Howard really came into his own once he spoke of his own failings. Though his unassuming star quality gives him on-stage kudos, he’s happy to admit he’s nervous around women, clumsy and stupidly childish – and he has the funny anecdotes to back it up. The stories are unique to him, but of a type everyone can identify with. He is truly the People’s Plonker.

That boy-next-door charm has made him something of a BBC Three pin-up, where his Good News can attract up to 1.4million viewers for a single showing… many times more if you count reruns and iPlayer. Such mainstream youth success means has the sort of audience who cheer, without irony, at mention of Take Me Out, Twilight and Justin Bieber -– so he must walk the line between taking the mick and being too cynical. That’s mainly achieved with playful turns of phrase, with analogies such as Madonna’s veiny arm being ‘like the BFG’s penis’ or his punny suggestions for strip club names.

Not that cynical is a word readily associated with Howard. The whole show comprises reasons to be cheerful, which he conveys with an unaffected, infectious glee. Nor is it as soft and toothless as his overwhelmingly positive attitude might suggest – he can talk about Thai ping-pong sex clubs just as naturally as he anthropomorphises his dog into a cutesy cartoon.

But how many other comedians could, genuinely, have something as overwhelmingly upbeat as Russell’s List Of Joy, which he reads from a laptop while perched on a leather armchair on stage, while at another point he says: ‘This show’s basically a love letter to my family.’

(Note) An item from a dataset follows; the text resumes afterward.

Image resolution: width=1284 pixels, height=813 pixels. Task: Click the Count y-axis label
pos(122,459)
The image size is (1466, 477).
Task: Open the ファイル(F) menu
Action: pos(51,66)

His relationship with his brother is certainly fruitful. He mentions he once covered the £20,000 medical cost when his sibling’s appendix burst on an uninsured holiday – but the material that relationship has provided has surely repaid that debt many times over. As he regales us with tales of practical jokes and of no-holds-barred teasing over the Christmas dinner table, it is an obvious celebration of a close-knit family.

His full-on mate Spider, a friend since school where he demonstrated a prodigious gift for masturbation, similarly provides more than his fair share of anecdotes – again with his vigour for life lionised and mocked in equal portion.

Howard is animated on the O2 vast stage, though he does over-use a few tricks, such as comparing certain behaviour as to what ‘mental’ people would do, or by apparently slipping up over words and spinning off into a side routine. The technique of illustrating stories with a suitably comic picture has also been appropriated from Good News, and never more so that the tabloid story of ‘the Ninja From Norwich’ who is predictably incompetent, even though you’ve got to love him for trying.

The show ends with a Q&A, which is as messy as these things usually are, with Howard trying, unsuccessfully, to pick out possible seeds for humour from an arena full of people baying for him to show them his arse.

That he’s playing such spaces is an inescapable fact for a photogenic boy-next-door performing what could easily be pigeonholed as ‘safe’ material. Today’s comedy industry is always going to manufacture stars in this mould – but away from his natural, self-effacing charm, Howard has material that’s often sharper and much better-written than you might expect. Success couldn’t have happened to a nicer guy.